§ **Work required**
Switch every "label" to "caption" in the lines below, from the line containing "Click the blank line after last elimination" down through the line containing "click(87, 27)". Return only those lines, with nothing else changed.

§ **Recorded information**
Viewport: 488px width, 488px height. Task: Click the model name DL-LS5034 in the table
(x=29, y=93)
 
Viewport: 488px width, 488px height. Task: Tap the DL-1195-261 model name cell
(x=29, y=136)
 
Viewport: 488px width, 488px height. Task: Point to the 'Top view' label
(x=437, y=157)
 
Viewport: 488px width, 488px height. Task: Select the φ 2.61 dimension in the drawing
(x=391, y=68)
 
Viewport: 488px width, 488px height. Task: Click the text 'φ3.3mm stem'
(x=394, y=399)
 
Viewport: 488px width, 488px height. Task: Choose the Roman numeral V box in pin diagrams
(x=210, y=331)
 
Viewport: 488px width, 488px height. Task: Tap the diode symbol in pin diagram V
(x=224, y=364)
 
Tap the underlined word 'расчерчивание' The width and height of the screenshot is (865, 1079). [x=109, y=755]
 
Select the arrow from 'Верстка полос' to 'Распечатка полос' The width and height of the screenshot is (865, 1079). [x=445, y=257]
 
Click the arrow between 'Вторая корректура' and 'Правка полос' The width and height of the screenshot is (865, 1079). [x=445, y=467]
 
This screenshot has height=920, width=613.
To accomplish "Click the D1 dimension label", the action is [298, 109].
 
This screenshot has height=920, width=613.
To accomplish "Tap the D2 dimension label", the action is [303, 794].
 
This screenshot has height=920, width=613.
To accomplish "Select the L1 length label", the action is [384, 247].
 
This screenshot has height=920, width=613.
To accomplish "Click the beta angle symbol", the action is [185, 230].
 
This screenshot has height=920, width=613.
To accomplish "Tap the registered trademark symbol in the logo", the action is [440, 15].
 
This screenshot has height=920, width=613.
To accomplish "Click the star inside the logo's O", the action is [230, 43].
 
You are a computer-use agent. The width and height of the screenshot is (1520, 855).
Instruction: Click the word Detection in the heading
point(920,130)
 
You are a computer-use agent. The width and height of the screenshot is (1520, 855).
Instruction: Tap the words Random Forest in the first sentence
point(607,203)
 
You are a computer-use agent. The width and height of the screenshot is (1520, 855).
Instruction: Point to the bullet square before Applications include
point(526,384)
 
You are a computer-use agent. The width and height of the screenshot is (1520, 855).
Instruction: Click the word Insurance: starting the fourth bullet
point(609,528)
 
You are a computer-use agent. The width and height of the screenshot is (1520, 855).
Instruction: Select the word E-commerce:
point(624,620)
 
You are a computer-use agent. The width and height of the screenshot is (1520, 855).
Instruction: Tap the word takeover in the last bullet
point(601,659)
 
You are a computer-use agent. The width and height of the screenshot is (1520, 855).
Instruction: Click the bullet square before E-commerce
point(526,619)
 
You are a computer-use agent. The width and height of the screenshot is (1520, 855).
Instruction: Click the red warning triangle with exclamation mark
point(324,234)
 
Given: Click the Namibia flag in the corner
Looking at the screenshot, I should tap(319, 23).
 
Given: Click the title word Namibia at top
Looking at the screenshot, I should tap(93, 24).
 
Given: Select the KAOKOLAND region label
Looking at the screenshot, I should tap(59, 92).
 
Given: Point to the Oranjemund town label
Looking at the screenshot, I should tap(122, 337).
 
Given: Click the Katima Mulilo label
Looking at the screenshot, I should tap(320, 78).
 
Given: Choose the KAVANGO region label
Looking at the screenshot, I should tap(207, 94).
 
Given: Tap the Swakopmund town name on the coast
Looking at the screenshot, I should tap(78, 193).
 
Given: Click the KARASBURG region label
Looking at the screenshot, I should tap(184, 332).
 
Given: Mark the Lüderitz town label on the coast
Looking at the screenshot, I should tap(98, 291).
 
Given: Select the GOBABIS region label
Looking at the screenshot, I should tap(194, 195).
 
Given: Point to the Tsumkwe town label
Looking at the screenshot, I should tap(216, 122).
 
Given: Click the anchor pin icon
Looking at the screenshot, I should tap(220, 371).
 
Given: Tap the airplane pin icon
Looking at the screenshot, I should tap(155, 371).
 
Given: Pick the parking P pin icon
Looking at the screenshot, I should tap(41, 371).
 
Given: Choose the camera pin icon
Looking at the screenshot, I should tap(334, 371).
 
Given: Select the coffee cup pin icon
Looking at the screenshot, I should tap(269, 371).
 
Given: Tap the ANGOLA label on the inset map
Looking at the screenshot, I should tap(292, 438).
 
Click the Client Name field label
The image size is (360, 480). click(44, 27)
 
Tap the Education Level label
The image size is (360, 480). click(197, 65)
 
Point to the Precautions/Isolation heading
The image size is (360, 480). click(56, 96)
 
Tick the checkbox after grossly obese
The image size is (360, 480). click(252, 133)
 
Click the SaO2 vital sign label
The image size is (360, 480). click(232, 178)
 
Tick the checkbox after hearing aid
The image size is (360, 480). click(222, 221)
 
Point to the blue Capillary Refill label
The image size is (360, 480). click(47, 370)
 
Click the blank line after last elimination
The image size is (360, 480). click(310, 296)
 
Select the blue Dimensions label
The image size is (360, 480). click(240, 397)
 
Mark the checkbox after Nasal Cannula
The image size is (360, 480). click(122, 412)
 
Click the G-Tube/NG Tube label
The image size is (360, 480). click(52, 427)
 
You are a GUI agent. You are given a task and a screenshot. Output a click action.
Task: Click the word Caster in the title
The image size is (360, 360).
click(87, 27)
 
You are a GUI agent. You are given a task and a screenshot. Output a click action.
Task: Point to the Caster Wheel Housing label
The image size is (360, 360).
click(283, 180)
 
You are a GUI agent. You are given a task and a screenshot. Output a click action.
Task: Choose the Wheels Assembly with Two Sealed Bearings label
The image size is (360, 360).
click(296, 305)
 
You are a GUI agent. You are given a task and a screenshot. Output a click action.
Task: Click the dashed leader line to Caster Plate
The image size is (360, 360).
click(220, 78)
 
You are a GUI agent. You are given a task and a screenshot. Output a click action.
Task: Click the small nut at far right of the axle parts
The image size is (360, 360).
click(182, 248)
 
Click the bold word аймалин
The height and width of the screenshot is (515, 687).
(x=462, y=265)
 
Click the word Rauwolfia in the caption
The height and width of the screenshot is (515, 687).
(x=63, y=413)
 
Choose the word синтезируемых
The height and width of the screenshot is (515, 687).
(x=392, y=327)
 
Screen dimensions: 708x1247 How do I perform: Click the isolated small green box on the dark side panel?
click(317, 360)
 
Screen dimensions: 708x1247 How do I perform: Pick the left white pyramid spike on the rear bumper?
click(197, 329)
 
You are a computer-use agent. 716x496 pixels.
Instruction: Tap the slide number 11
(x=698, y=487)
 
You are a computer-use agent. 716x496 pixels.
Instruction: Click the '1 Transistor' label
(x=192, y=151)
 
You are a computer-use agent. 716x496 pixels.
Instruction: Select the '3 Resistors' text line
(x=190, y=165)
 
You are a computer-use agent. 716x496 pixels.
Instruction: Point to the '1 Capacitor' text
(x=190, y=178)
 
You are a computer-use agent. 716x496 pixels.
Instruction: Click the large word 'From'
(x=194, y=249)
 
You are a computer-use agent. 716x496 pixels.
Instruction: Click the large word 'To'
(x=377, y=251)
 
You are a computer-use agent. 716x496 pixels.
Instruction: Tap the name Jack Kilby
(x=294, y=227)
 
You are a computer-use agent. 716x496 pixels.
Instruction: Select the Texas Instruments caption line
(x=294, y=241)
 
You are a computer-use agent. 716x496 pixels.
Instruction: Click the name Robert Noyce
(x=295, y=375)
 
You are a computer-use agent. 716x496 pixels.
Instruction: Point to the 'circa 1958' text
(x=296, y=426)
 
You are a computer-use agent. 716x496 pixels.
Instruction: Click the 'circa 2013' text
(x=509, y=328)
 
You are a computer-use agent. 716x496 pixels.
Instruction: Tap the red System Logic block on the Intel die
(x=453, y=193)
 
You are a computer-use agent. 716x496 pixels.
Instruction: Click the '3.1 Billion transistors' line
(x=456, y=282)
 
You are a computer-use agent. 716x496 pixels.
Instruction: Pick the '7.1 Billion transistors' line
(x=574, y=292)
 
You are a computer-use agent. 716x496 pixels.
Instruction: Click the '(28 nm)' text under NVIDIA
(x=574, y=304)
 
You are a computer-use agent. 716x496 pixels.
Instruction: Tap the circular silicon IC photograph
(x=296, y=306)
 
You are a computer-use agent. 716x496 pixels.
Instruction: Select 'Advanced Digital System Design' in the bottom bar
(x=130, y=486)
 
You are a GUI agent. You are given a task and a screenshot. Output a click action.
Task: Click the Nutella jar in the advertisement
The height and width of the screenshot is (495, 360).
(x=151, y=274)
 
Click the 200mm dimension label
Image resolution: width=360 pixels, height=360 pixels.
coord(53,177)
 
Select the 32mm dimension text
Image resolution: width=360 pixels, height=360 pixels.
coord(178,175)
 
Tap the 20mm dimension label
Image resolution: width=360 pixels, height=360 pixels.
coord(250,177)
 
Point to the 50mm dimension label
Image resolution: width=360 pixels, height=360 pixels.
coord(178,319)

§ **Result of this task**
Click the blank line after last elimination
The image size is (360, 480). click(310, 296)
 
Select the blue Dimensions caption
The image size is (360, 480). click(240, 397)
 
Mark the checkbox after Nasal Cannula
The image size is (360, 480). click(122, 412)
 
Click the G-Tube/NG Tube caption
The image size is (360, 480). click(52, 427)
 
You are a GUI agent. You are given a task and a screenshot. Output a click action.
Task: Click the word Caster in the title
The image size is (360, 360).
click(87, 27)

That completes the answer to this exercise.